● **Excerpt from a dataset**
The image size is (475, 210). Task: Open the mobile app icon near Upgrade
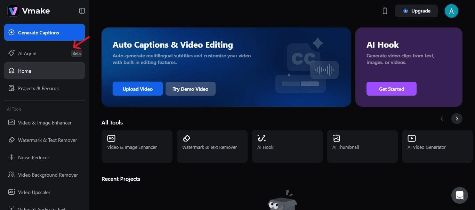coord(385,10)
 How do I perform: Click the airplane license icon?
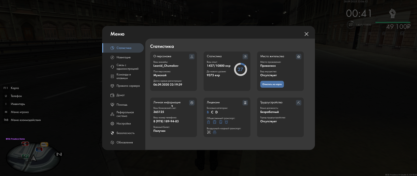[209, 132]

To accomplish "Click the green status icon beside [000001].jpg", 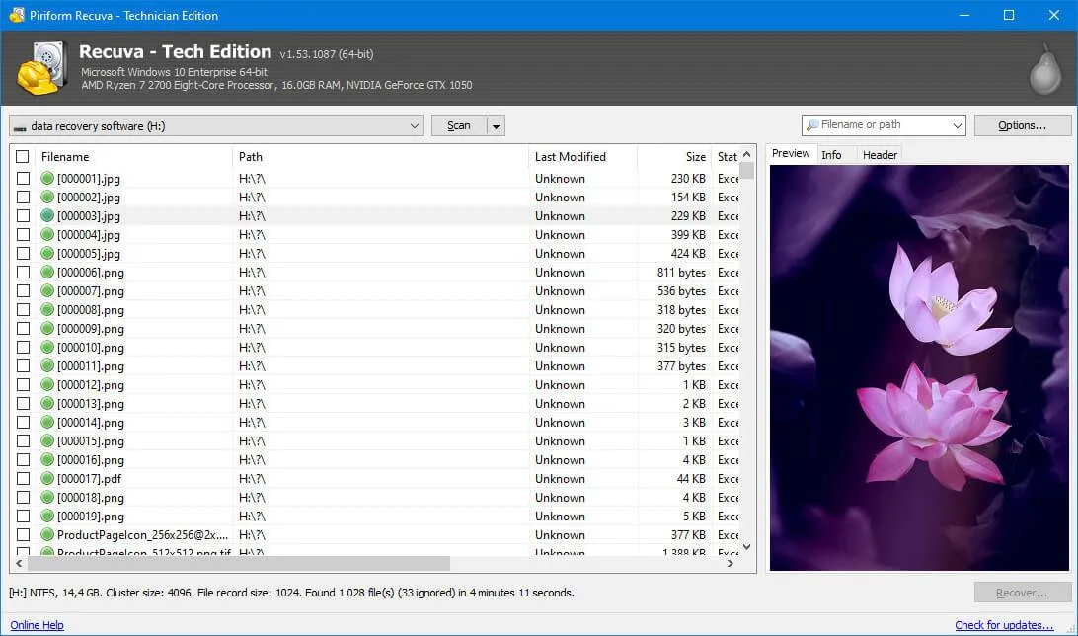I will tap(47, 178).
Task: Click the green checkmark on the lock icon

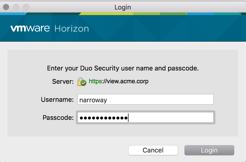Action: coord(84,83)
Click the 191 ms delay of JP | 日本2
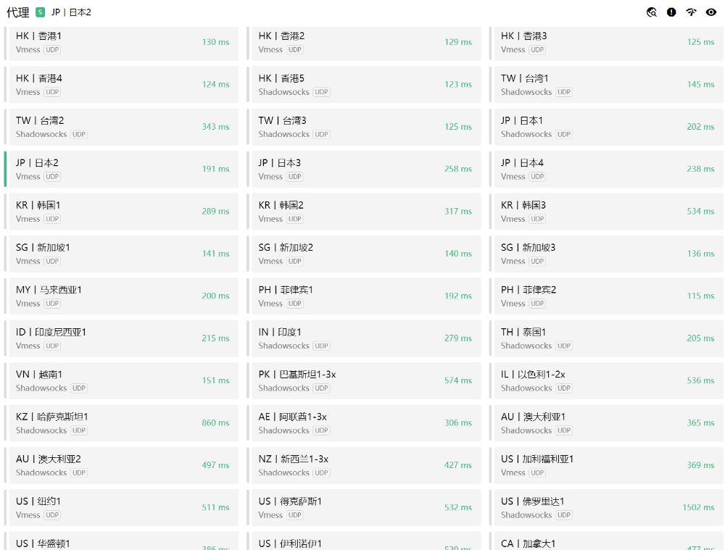Screen dimensions: 725x550 coord(215,169)
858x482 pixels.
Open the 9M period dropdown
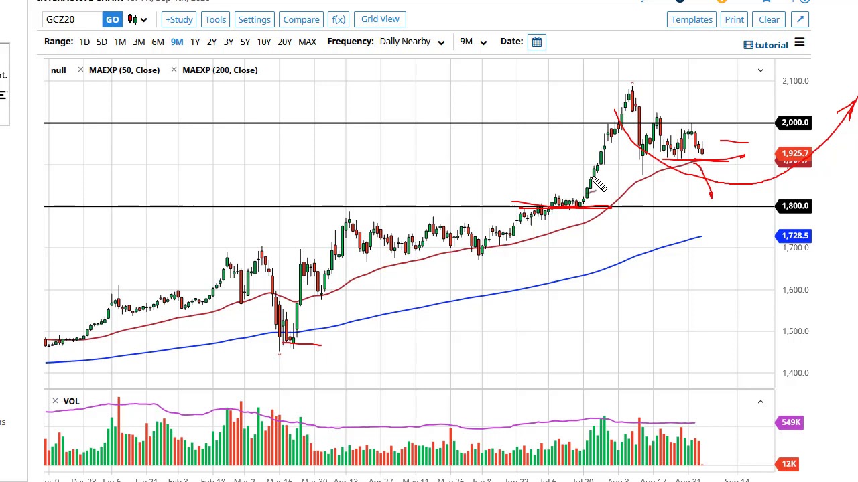473,42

● **What needs to be done**
Return the lines of the listing unchanged, starting with the line that contains "Click the 191 ms delay of JP | 日本2" and going on through the end of the listing. Leave the pictures out of your answer.

● **Response**
Click the 191 ms delay of JP | 日本2
Screen dimensions: 725x550 coord(215,169)
858x482 pixels.
Open the 9M period dropdown
473,42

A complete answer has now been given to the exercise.